The focus at UW-Madison as described in my earlier post showed our nation was in public turmoil well before the Tet Offensive. Can you imagine today a selected minority (of privileged students) who could avoid serving by going to college while those poor middle class sons went to fight and die in Vietnam?

The closing chapters of They Marched Into Sunlight leave me (again) frustrated by 40 years of reflection. Why on earth did the military approach the enemy around Lai Khe in the same way after three consecutive skirmishes? And why –– why after bombing the area the night before Alpha and Delta companies headed out, did the military refuse to provide mortar fire when requested?  The ambush was well underway. The Silver Star awarded to Major General John H. Hay, payment to the Michelin tire and rubber company for every tree damaged on their plantations and finally the burial of Danny Sikorski at St. Adelbert’s Cemetery in Milwaukee.

Maraniss describes what I cannot imagine, the horror of American soldiers learning their call for fire support were denied.  After the battle one American solider was determined to have shot himself in the head with his M16.  Would the withheld mortar fire have saved his life?

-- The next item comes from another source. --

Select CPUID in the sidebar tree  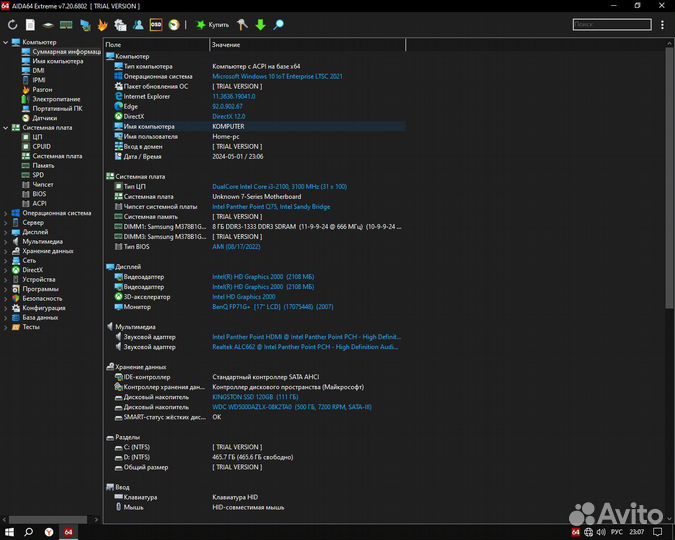click(41, 146)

And yet an absolute insult to every American killed at Ong Thanh was the awarding (page 484) of the Silver Star to Major General John H. Hay. Maraniss is able to construct that Hay was actually in Saigon when notified of the ambush. By the time he departed for Lai Khe the majority of the Black Lions  in both Alpha and Delta companies were already dead. The citation’s text (pages 484-85) also reveals a false description. It is very upsetting to see Hay accept the award and Westmoreland for issuing the lie.

The only thing worse almost 50 years later?  The US classified the battle report until 1991.

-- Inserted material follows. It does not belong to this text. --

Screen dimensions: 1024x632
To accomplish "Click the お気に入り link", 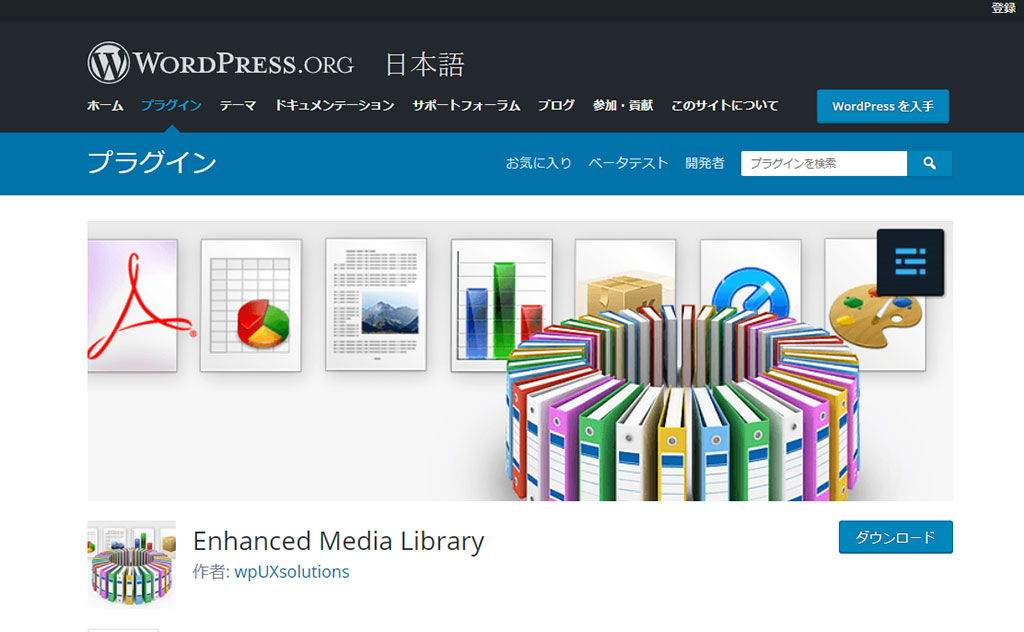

How would Americans react today learning that during battles around Lai Khe any American confrontation that resulted in damaged rubber trees on plantations owned by Michelin (the French multinational tire and rubber company) required the US Government to pay Michelin an agreed upon amount of  ~$300/tree as compensation.  The amount paid per tree was roughly same amount the US military paid to have an dead American solider buried back home in America. Danny Sikorski’s father made that so painfully clear (page 479) “They say my son is worth three hundred dollars” as he learned the military’s financial burial limit for his only son.

Is it no wonder the Vietnamese’ rebelled against the French for almost 30 years following World War I?  French colonial rule turned over all of Vietnam’s natural resources to their own multinationals and installed slave plantations.  I can only imaging how the Vietnamese reacted in learning France would (again) attempt to re-institute colonial rule after World War II.  The Phu Rieng Do revolt against Michelin was a sign of the coming First Indo China War.

In the closing chapter Maraniss reveals Danny Sikorski, killed early in the ambush is buried at the same Milwaukee cemetery as my father-in-law.  Small world.

Upon my next visit I may seek the location of Danny’s headstone. Not sure I will walk to his grave site.  After reading this book and watching video clips of his sister’s interview on PBS I am not sure that I should seek his final resting place. Feel that I would be intruding on the Sikorski family.